To be sure, the middle school sex-ed program the state Department of Education introduced at five schools took a big hit. One of the most significant changes is that parents must now opt students IN to the program. Previously, unless a parent opted their child OUT, the middle schoolers would get the sex-ed curriculum.

Despite being in only five schools and under review, some conservative candidates are still raising it as a campaign issue — a problem with our public schools, even — despite McDermott’s belief that the program is dead. Why put attention on a program that’s been killed? Isn’t that beating a dead horse?

Well, that’s partially because McDermott’s characterization isn’t quite accurate.

Here’s what DOE spokewoman Donalyn Dela Cruz had to say about it: “The report clearly states that in order for Pono Choices to be considered for future use in our schools, the University of Hawaii Center on Disability Studies will need to address changes that were recommended.  However, the program is not ‘dead.’”

McDermott just thinks that it’s been so maligned in the media that no parent would opt their child into it, should Pono Choices return. He points out that it not only makes homosexual relations normal, but also overrepresents them in proportion to the average number of gay versus straight couples — or in other words, makes them equal.

Everyone is entitled to their own opinion, including whether to opt-in or opt-out of sexual education programs. Even McDermott approves of some programs.

But why should Pono Choices influence our choices in the voting booth? Because in less than a week, I’ve heard four conservative candidates raise it as a campaign issue because they think it’s eroding family values. Besides McDermott, House District 47 Republican primary candidates Richard Fale and Colleen Meyer oppose it, as well as candidate for U.S. Senate.

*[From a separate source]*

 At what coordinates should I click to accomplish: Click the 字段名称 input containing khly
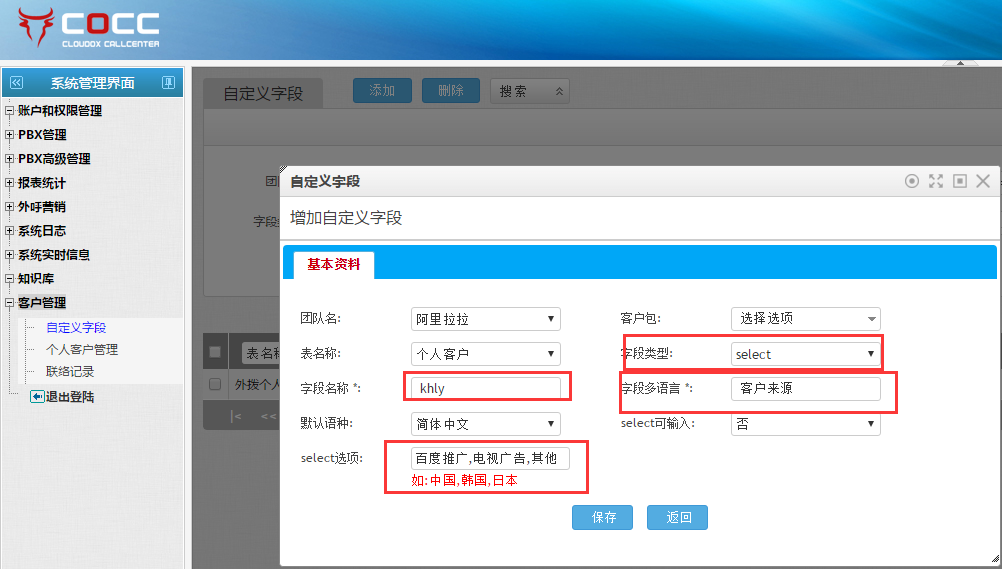(x=485, y=388)
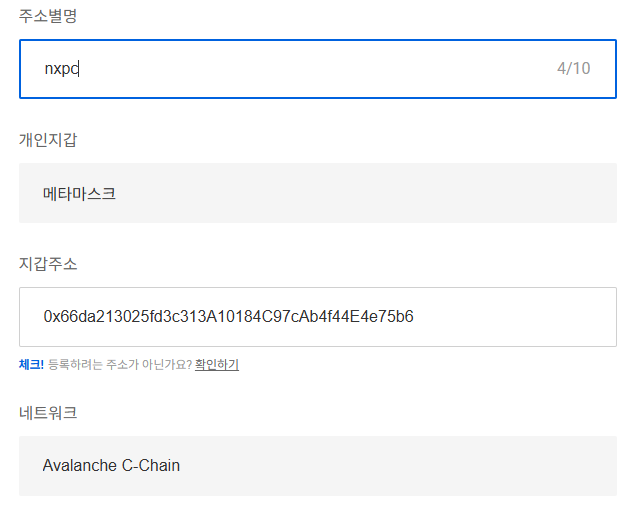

The DOE has also said it’s asking the curriculum creators, University of Hawaii at Manoa’s Center on Disability Studies, to review recommendations for changes before the program is reintroduced in schools. One flaw that McDermott frequently points out is that the anus is referred to as genitalia (those aren’t words I ever saw myself writing, by the way). Genitalia refers specifically to reproductive organs, which that particular orifice is not. It’s a part of the gastro-intestinal tract.

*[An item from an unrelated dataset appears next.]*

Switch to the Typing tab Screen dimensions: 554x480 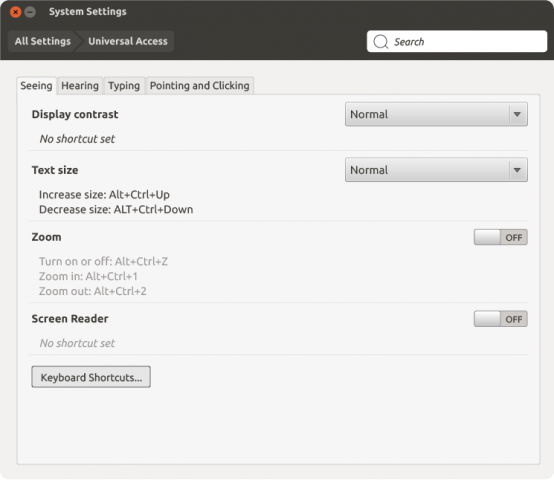point(124,85)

Pono Choices became a political issue during the same-sex marriage debates, when parent after parent — opponents of gay marriage — complained that the sexual education curriculum treats homosexual relations equal to heterosexual relations. One exercise even points to a gay couple as a healthy relationship, while two other heterosexual relationships were labeled unhealthy — though even McDermott agrees that the hetero examples were, in fact, unhealthy and in one case abusive.

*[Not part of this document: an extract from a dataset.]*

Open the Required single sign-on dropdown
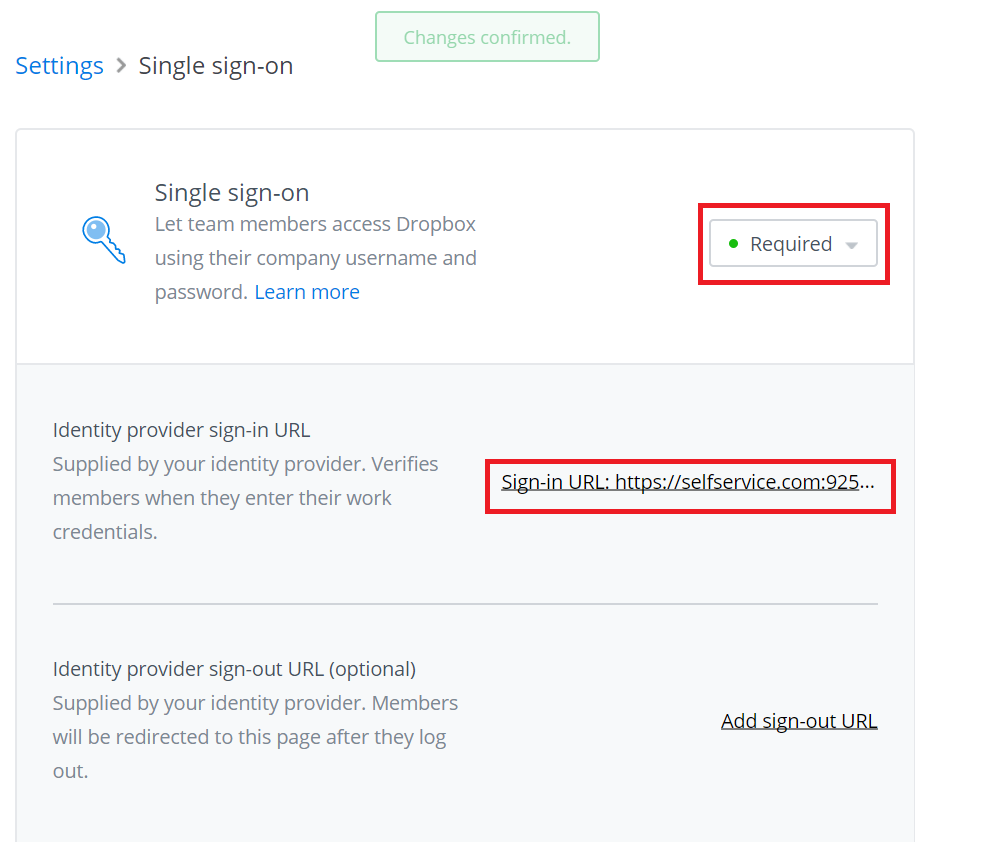This screenshot has width=992, height=842. (793, 244)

McDermott estimates that he and his like-minded peers got about 70 percent of what they wanted for the program. He believes that no parent would ever put their prepubescent middle-schooler into the program after all the negative attention it’s received. “It’s not a program bereft of values,” he said. “It’s a program with negative values.”

He maintains that the program teaches students that homosexuality is on par with heterosexuality, adding, “It misrepresents the frequency of homosexual behavior, thereby inculcating our children with a new set of values that are not the same as their parents.”

Many civil rights advocates would call this progress. Conservatives like McDermott call it social engineering. “We’re educating these kids subliminally. (Homosexuality) is a statistical aberration using (Centers for Disease Control) numbers.”

“It’s a progressive, leftist social engineering package,” McDermott says of Pono Choices.

When McDermott introduced a measure last legislative session to make what he says were specific and succinct changes to Pono Choices, all seven Republicans in the House voted in favor of it. All the 44 Democrats voted it down.

It could prove interesting to see if people vote for or against Pono Choices-related candidates along these party lines or if people have moved onto other issues in who they next elect.